● EXERCISE PROMPT
Write out each line of the items below word for word, leaving out the pictures.

● DATA FOR PROCESSING
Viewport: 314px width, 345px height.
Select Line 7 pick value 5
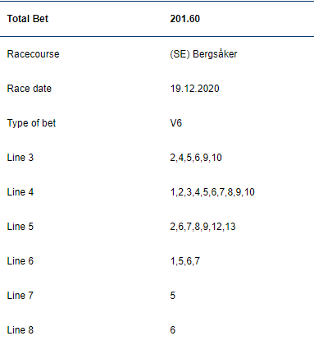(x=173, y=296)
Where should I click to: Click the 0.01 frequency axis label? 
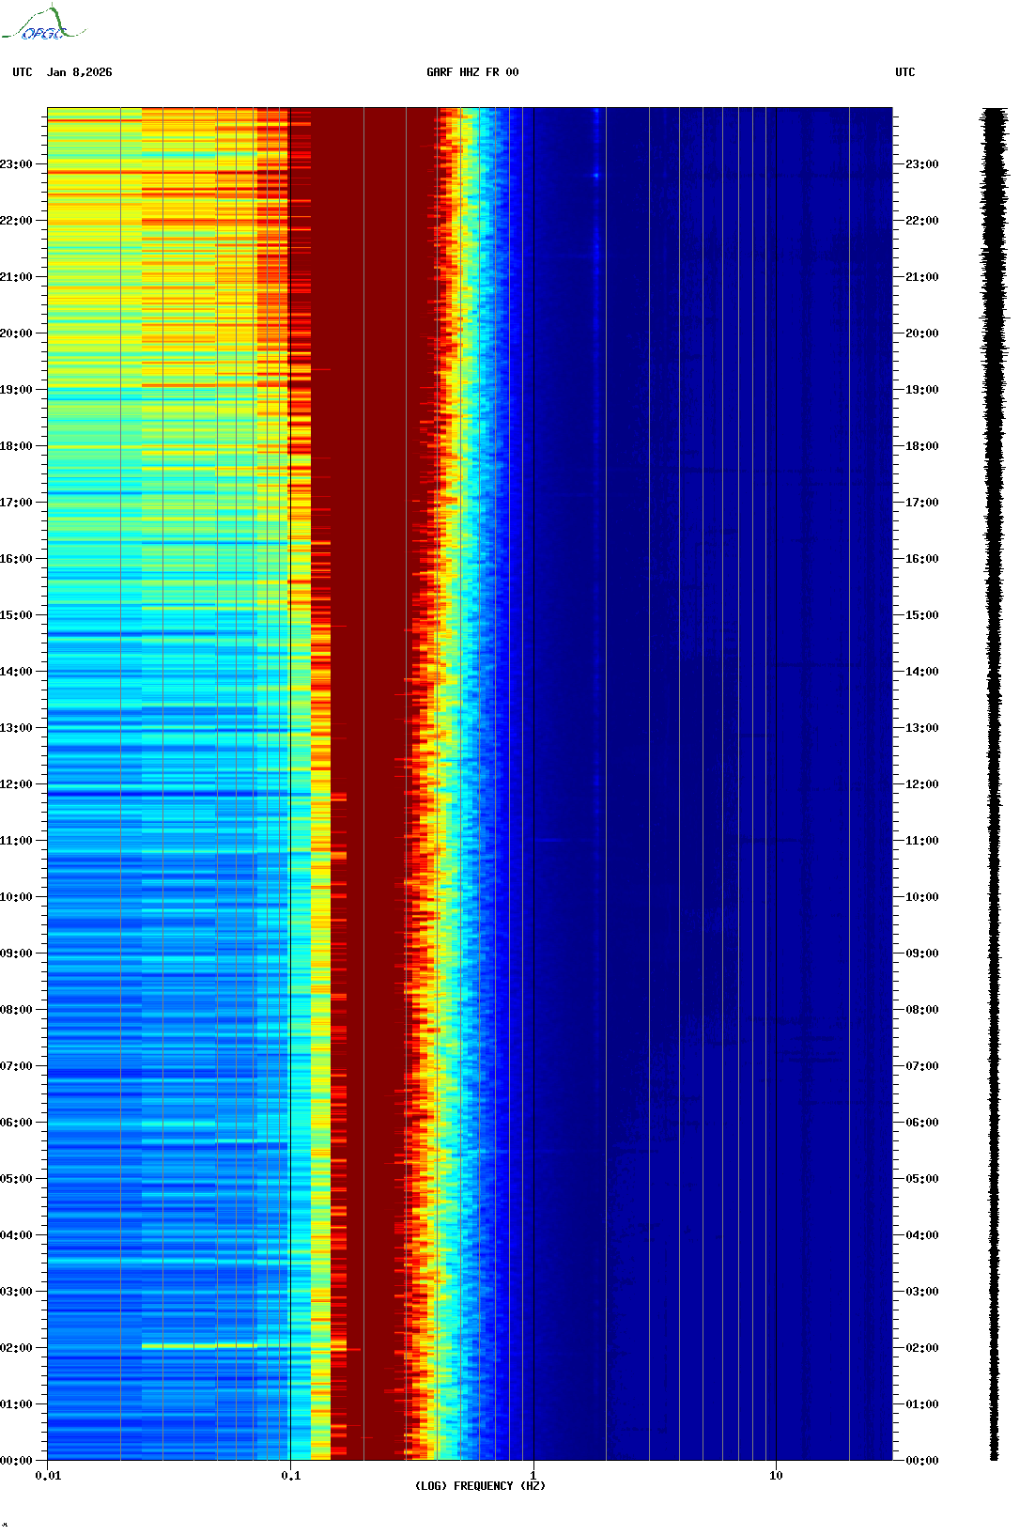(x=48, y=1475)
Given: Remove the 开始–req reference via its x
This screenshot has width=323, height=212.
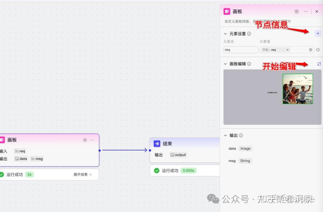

● ANSWER FOR THE TASK
Viewport: 314px width, 345px height.
Select Line 7 pick value 5
(x=173, y=296)
Where should I click to: Click the 0.01 frequency axis label? 
(x=48, y=1475)
Given: Remove the 开始–req reference via its x
This screenshot has width=323, height=212.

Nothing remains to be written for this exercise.